Le groupe compte huit grosses centrales en Ukraine, mais trois d'entre elles sont désormais situées en territoires occupés et donc inaccessibles.
Depuis 2022, les infrastructures énergétiques ont été attaquées plus de 220 fois, dont 10 frappes massives depuis octobre dernier, selon les chiffres officiels.
- "Effrayant" -
Ces attaques ne font pas que détruire des infrastructures, elles sapent aussi le moral des communautés locales, dont la vie est souvent organisée depuis des décennies autour de ces centrales énergétiques, pourvoyeuses d'emploi et objet de fierté.

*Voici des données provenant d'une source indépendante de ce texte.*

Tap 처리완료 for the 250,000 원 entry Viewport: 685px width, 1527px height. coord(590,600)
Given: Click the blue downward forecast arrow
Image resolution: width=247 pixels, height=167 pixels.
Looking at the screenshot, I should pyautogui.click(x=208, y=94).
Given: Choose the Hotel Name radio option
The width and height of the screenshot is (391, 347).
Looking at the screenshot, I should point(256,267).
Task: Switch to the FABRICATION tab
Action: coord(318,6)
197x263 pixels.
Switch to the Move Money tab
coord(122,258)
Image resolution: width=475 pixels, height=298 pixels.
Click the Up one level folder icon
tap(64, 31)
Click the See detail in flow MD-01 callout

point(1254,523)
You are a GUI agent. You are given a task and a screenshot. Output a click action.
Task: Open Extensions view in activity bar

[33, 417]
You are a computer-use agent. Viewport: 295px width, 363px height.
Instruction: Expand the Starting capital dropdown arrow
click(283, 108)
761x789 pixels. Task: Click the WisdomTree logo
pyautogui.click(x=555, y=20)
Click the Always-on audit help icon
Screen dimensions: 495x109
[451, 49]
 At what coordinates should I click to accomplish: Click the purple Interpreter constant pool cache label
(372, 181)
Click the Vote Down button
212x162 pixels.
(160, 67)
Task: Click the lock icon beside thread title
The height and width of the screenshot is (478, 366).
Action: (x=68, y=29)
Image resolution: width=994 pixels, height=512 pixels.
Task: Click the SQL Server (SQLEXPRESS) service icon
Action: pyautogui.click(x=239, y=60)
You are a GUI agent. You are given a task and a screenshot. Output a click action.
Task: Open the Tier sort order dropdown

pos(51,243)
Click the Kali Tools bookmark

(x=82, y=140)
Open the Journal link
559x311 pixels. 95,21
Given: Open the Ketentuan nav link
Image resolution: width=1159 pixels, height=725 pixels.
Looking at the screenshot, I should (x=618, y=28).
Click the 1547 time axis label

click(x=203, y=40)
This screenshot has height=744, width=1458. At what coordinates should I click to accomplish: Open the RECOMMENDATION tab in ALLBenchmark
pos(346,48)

"Il y a des dynasties de travailleurs du secteur énergétique" dans la région, assure Oleksandre Kouterechtchyne.
Après la dernière frappe, "les gars sont immédiatement arrivés pour aider, même ceux qui étaient en repos ou en vacances", raconte Volodymyr. "C'est notre vie, vous comprenez?"
Dans la ville voisine de la centrale, Ania, 22 ans, explique que sa mère travaille depuis 30 ans au service administratif de la centrale DTEK.
Elle est en télétravail depuis la frappe, et ses collègues lui manquent. "Tous ces gens ont passé quasiment la moitié de leur vie au travail là-bas. Et maintenant tout est détruit...", explique Ania.
A ses côtés, Veronika, patronne d'un restaurant à seulement 24 ans, décrit la galère d'une vie quotidienne où l'électricité arrive toutes les cinq heures, pendant une heure.
Et les bombardements. La centrale est située derrière la forêt sur laquelle donnent les fenêtres de sa maison. "Bien sûr c'est effrayant", dit simplement Veronika, dont la tante de 45 ans travaille elle aussi à la centrale.
"Mais on finit par s'habituer. Le plus important est que les gens, les enfants, ne souffrent pas. Le métal, ça se reconstruit. Même si certains disent que tout est foutu, ce n'est pas vrai. Les cheminées (de la centrale) sont toujours debout, et nous aussi."